One of my first stops (after regaining consciousness after a debilitating 2 days of jet lag) was Sciolze – a small, beautiful city outside of Torino/Turin where I would meet my faculty advisor, Dr. Simone Cinotto. I stayed with a family of three – a French-speaking mother who restores 16th century paintings, an Italian-speaking father who runs an enoteca (wine store) in Torino, and a teenage daughter who is learning Spanish in school. Completely exhausted from traveling in Milan’s heavy traffic and toll roads, I asked Antonieta if she could recommend a wine store nearby or had some wine I could purchase in order to stay in for the evening. Her husband, Bartolome, returned to give me a lesson on wine, explaining in such beautiful Ital-ish how his wines were locally sourced.
One startling difference between living in Muncie and venturing in Italy is everything is local. Your wine is all local, your cured meats are all local, your fine cheeses are all local (no need for fancy Brie) – and most likely, if you ask the server, slicer, or any plain ol’ Italian about its background, they’ll probably give you some delightful details on its origin.
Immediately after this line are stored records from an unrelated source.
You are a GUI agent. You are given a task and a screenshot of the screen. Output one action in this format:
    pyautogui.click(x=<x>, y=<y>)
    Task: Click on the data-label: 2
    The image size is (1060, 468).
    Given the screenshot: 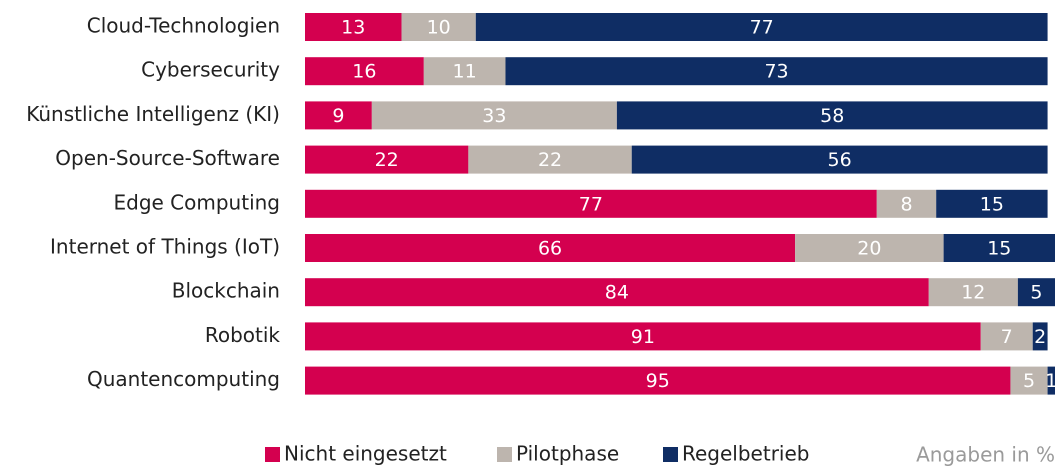 What is the action you would take?
    pyautogui.click(x=1040, y=337)
    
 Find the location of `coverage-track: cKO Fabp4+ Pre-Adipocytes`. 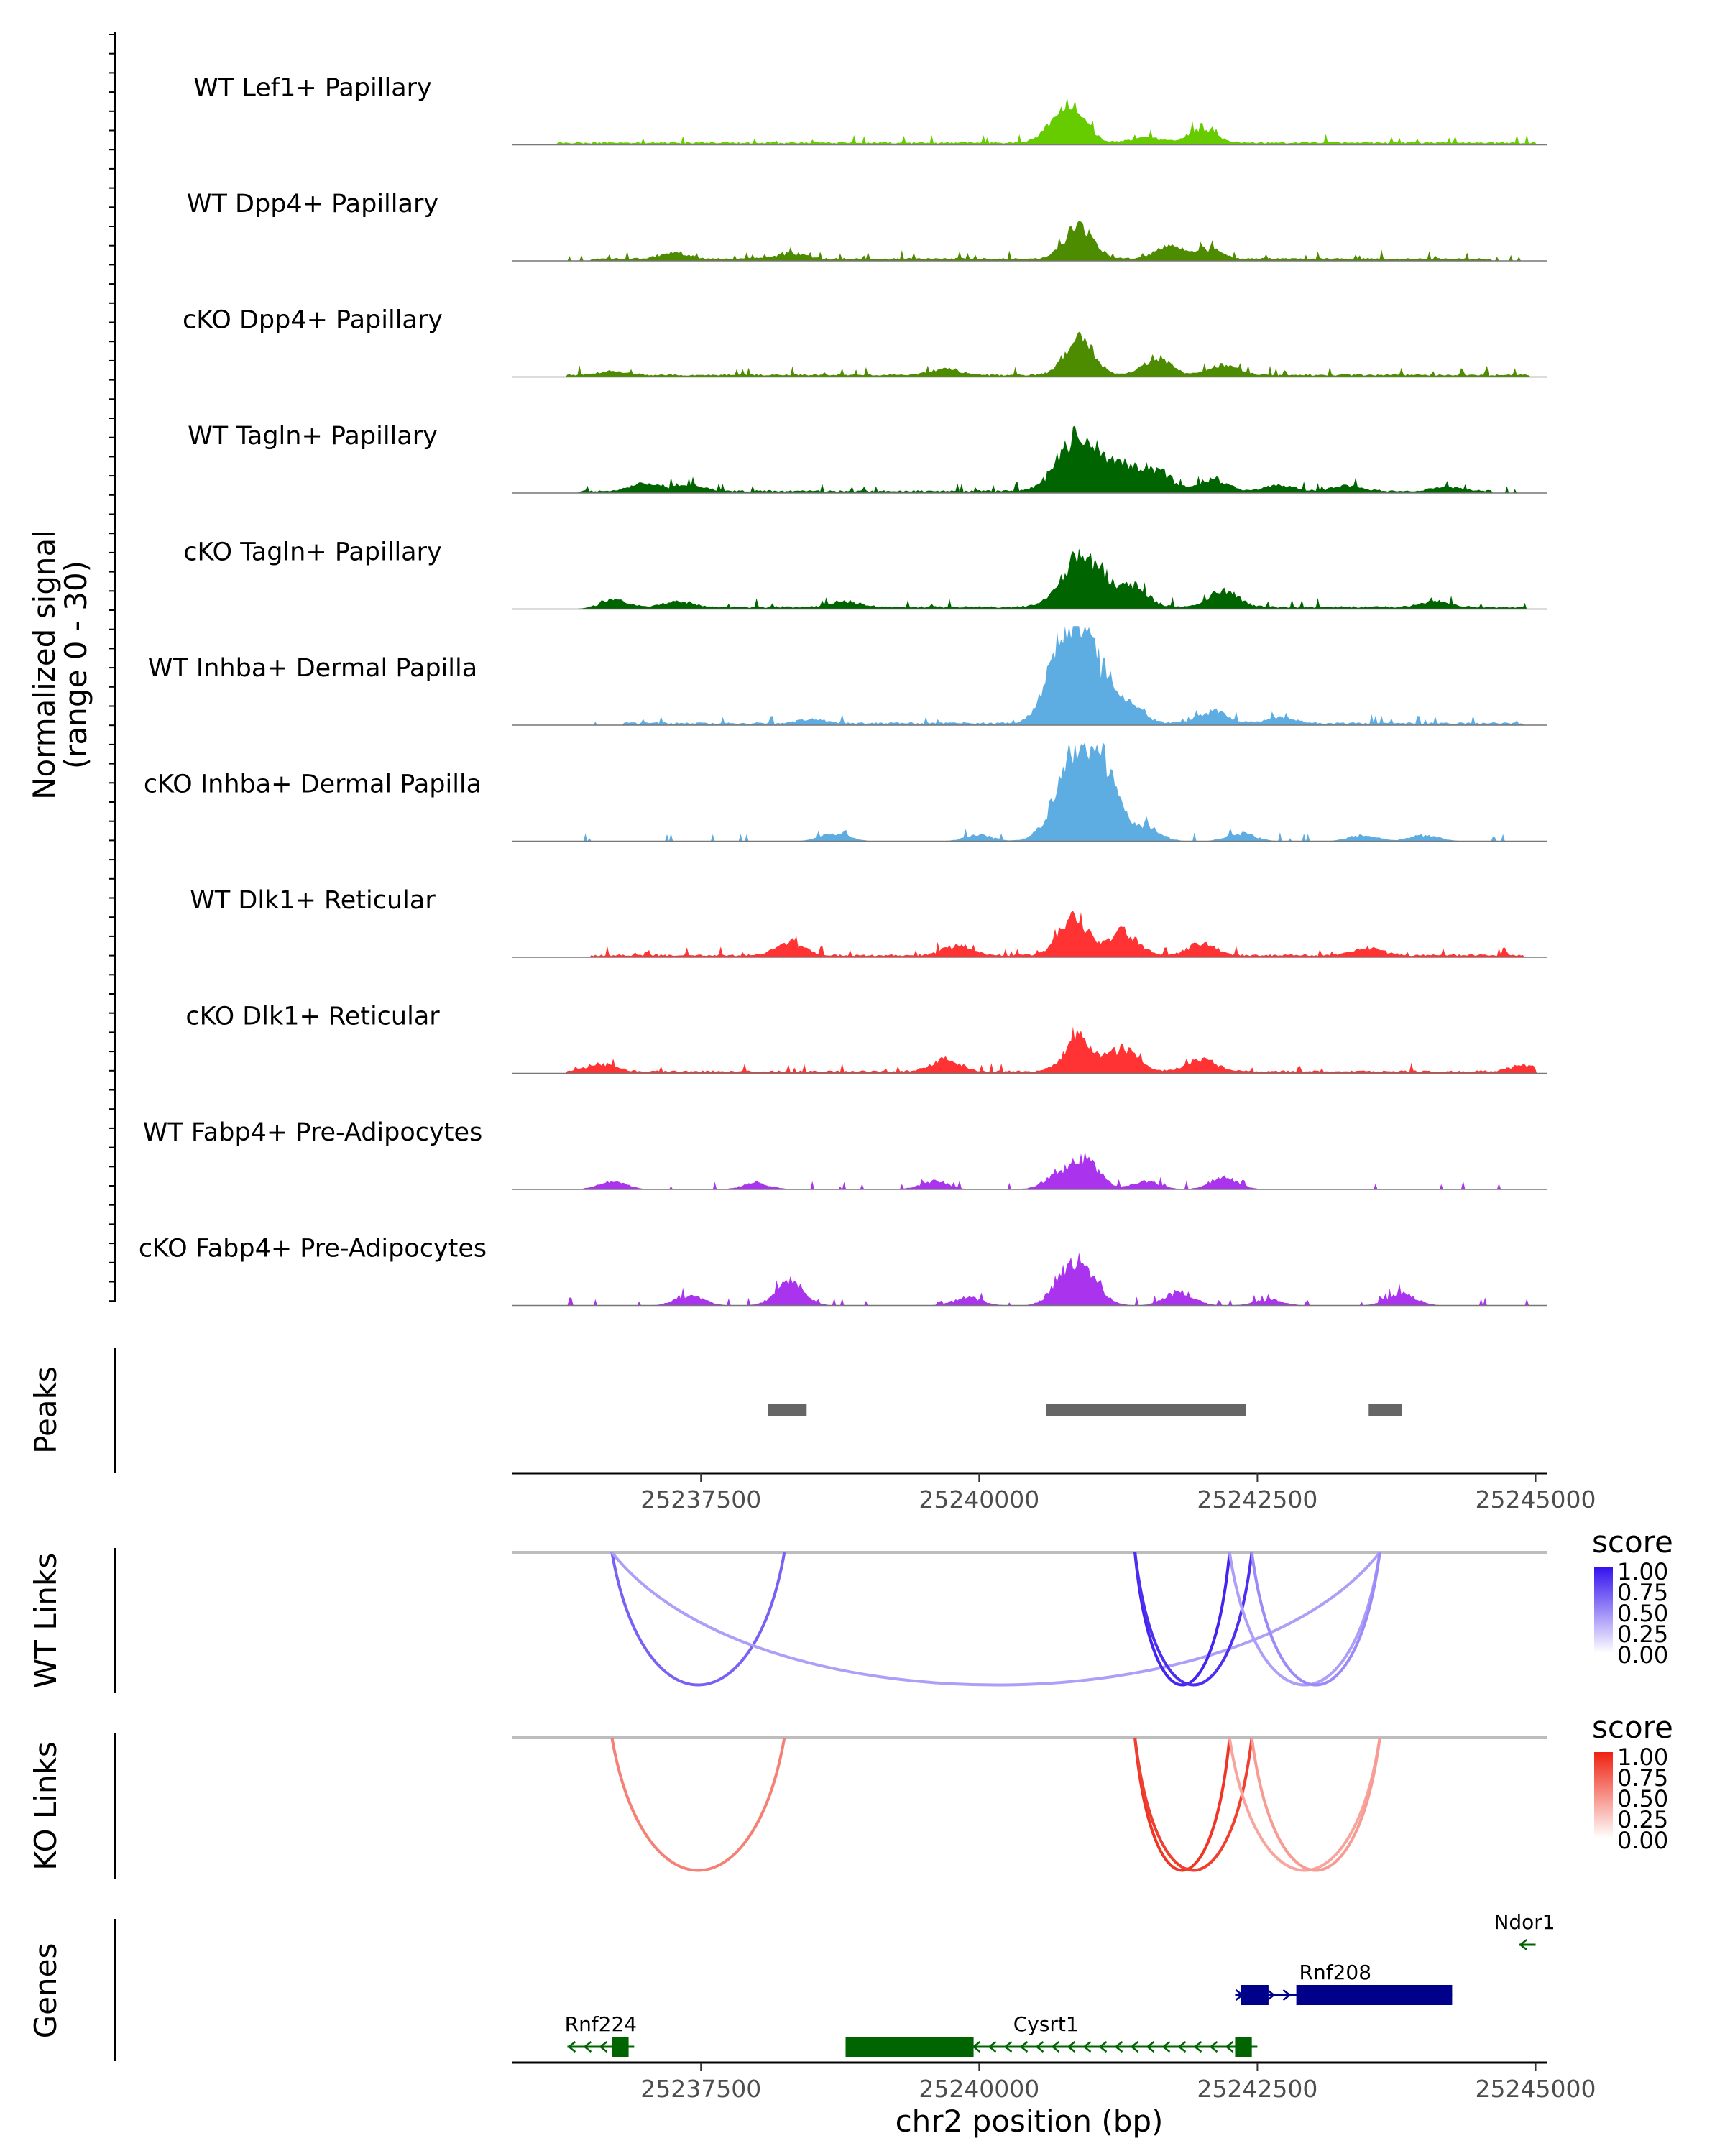

coverage-track: cKO Fabp4+ Pre-Adipocytes is located at coordinates (843, 1271).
That night, I not only received a small lecture on local wine culture, but enjoyed a lovely bottle of wine, a sampling of meats and cheeses sliced fresh by Antonieta, AND my first bowl of homemade pasta that they shared straight from their kitchen. It was undoubtedly one of the best experiences I had in Italy because it enabled me to see how kind, giving, and selfless Italians are when it comes to food. Having a drink of wine? You must have some food on your plate. Not very hungry? How about just a snack of an entire plate of food? Interested in a bottle of wine? How about we give you a bottle of our own delicious homemade wine as a gift in addition to a locally-sourced bottle of wine you can drink tonight? Hungry for breakfast? We normally just drink a cappuccino for breakfast, but how about a homemade tart, warm just-baked croissants, delicious amber jam, and sugar cookies along with your cappuccini? I’ll take it! Ultimately, my stay at Antonieta’s and Bartolome’s taught me that food culture more than just consumption – it’s the people, their homes, their gardens, their families, their communities, their cultures, their histories, and so much more.